Xylitol is derived from plant and fruit fibres, and as ‘tooth-friendly’ non-fermentable sugar alcohol it has various food industry applications as a sugar replacer – with Danisco itself citing everything from confectionery to oral care, beverages and bakery.
In terms of production, other manufacturers use a biomass hydrolysis process (BHP) to acid hydrolyse corn cobs and extract xylose; via purification and filtration it is then converted into xylitol.
Whereas the BHP process results in corn cob and water/heat waste, Danisco’s more modern DWB (Danisco wood-based) concept, utilises an integrated waste side-stream from neighbouring pulp and paper plants – with high carbohydrate and energy values – as feedstock for its xylitol production facilities.
Where the xylose is already hydrolysed in a “tar-like slurry”, says the company, there is no need to for acid hydrolysis, and after the polyol is extracted the waste stream can be returned to its parent factory for incineration and resultant energy production.
Lower carbon footprint
Danisco spokeswoman Sarah-Jane Jumppanen told FoodNavigator.com: “Our hydrolysis method is unique, but this is the first time we have branded our xylitol after proving savings via this independent LCA; it’s cutting-edge within the industry and demonstrates our sustainability commitment.”
The LCA, conducted by sustainability consultancy firm EarthShift, compared both production methods based upon the production of 1,000kg of crystalline xylitol, and assesses raw material impact on air, water and soil emissions across 15 categories.
In a subsequent ‘white paper’ on Xivia (the new brand name for its xylitol in the light of the study) Danisco reports that, whereas the carbon-footprint of the corn-cob method compared roughly with that involved in producing around 11kg of pork meat, the new process emits only 3.6kg of CO2, an emission level similar to that entailed in producing 1kg of pork.
“The main scenario in the study shows that the BHP concept results in environmental impacts that are 84 to 99 per cent higher than those associated with DWP,” states the paper.

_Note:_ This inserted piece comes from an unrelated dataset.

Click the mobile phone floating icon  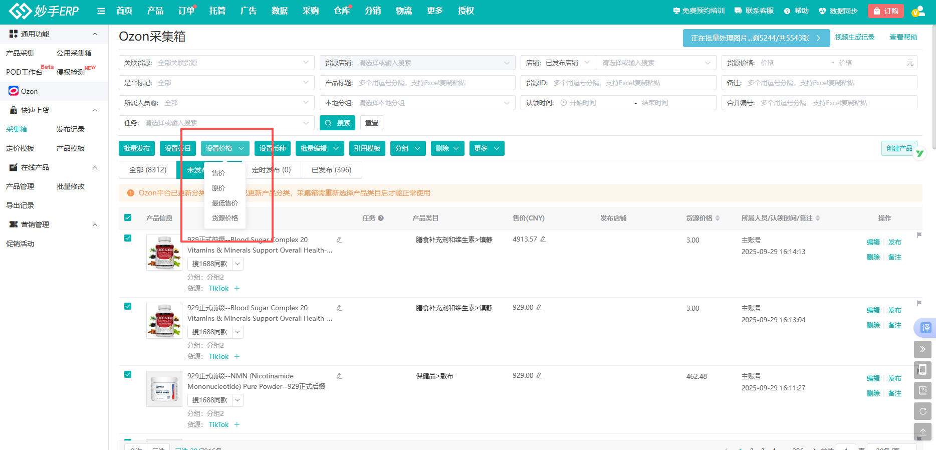tap(922, 370)
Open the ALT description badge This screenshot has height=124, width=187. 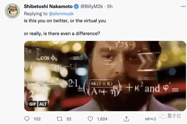click(x=43, y=104)
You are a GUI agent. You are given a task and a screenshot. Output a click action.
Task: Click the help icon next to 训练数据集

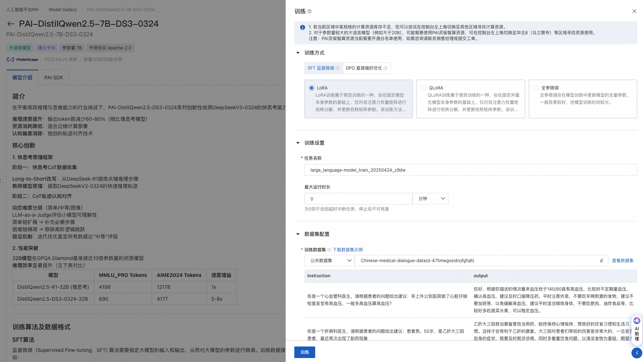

Sweetener business recovery
Accordingly, a key USP for Xivia is that food and beverage buyers can include this positive carbon footprinting information on food packaging, while Danisco claims production cost savings could give it a “competitive advantage.”
James Dedman, business director of polyols at Danisco told FoodNavigator.com that the company had always used the DWP extraction process, and therefore it was unrelated to the recovery of its sweeteners division in Q1 of 2010, which had struggled during the recession.
Nonetheless, he explained why the new study was of particular interest to makers of products with a high xylitol content such as confectionery and chewing gum.
“If you take sugar-free chewing gum, xylitol accounts for 60 per cent of the total finished product, meaning that reductions are particularly meaningful when it is used as such a high proportion,” he said.
Dedman added that lower emissions via the DWB method also signalled production savings, with a “considerably lower” use of chemicals, raw materials and energy.